DEUS: REPRESENTAÇÃO INTELECTUAL OU VIVÊNCIA DIRETA DO REAL?

Se se perguntasse a um grupo de diferentes pessoas como que elas se representam e visualizam Deus, encontraríamos as mais diversas visualizações, pois cada um se faz uma imagem de Deus conforme sua educação, a sua religião, a sua crença, a sua fantasia.

De fato, esta imagem varia também conforme as épocas da história e conforme as culturas; ela varia também conforme o estágio de evolução do próprio homem. De fato todas estas imagens são condicionadas e são apenas memórias e imagens mentais. Estas imagens impedem alcançar o que se chama de Deus; são obstáculos a experiência do real, do ser; uma experiência em que o observador, o experimentador desvanece, se dissolve, pois ele mesmo é também uma representação, um pensamento condicionado.

Para as crianças e as pessoas muito primitivas, Deus representa uma força que protege a cada um e lhe dá segurança.
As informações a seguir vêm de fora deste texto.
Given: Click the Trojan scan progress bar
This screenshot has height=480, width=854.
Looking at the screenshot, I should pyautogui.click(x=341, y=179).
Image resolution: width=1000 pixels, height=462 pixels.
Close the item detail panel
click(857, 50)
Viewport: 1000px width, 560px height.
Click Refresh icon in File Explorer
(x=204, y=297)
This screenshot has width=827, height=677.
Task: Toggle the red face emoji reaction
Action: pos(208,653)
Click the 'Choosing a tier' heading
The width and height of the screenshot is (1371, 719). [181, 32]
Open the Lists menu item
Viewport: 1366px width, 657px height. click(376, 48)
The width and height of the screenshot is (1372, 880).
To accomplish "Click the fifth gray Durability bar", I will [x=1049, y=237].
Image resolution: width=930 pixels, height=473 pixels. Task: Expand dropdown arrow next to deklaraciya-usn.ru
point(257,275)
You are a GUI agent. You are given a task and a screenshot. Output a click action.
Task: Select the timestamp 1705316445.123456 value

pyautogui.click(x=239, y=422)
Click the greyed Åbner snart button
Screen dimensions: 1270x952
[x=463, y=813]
O medo está na base desta representação; o medo dos animais selvagens, dos terremotos, das inundações, dos relâmpagos e da própria agressão humana. Diante desta necessidade de segurança, projeta-se no Divino a função essencial de proteção.

Existe, uma vez chegado a uma segurança relativa, um deus que nos proporciona prazer e alegria. Eros é a sua forma mitológica clássica . Dele espera-se um prazer permanente. Há também a visão de Deus como o poder supremo, como o todo poderoso. Alguém que pode atender a todos nossos desejos, a quem podemos chamar a qualquer hora, pois ele nos atende. A sua representação mitológica é a de um rei, de um imperador sentado num trono. É para esta forma de representação que se dirigem a maioria das preces e rezas.

Estas três primeiras formas de se representar Deus, são completamente centradas na defesa pessoal e no prazer do ego; elas acompanham a formação deste ego.

Um progresso notável se encontra quando Deus é visto como manifestação do verdadeiro e puro amor, do amor altruísta e da compaixão. Querer bem a todos os seres e querer aliviar o seu sofrimento de modo incondicional e não egoísta. É o amor de Cristo e a compaixão de Buddha. "Amai-vos uns aos outros como eu vos amei".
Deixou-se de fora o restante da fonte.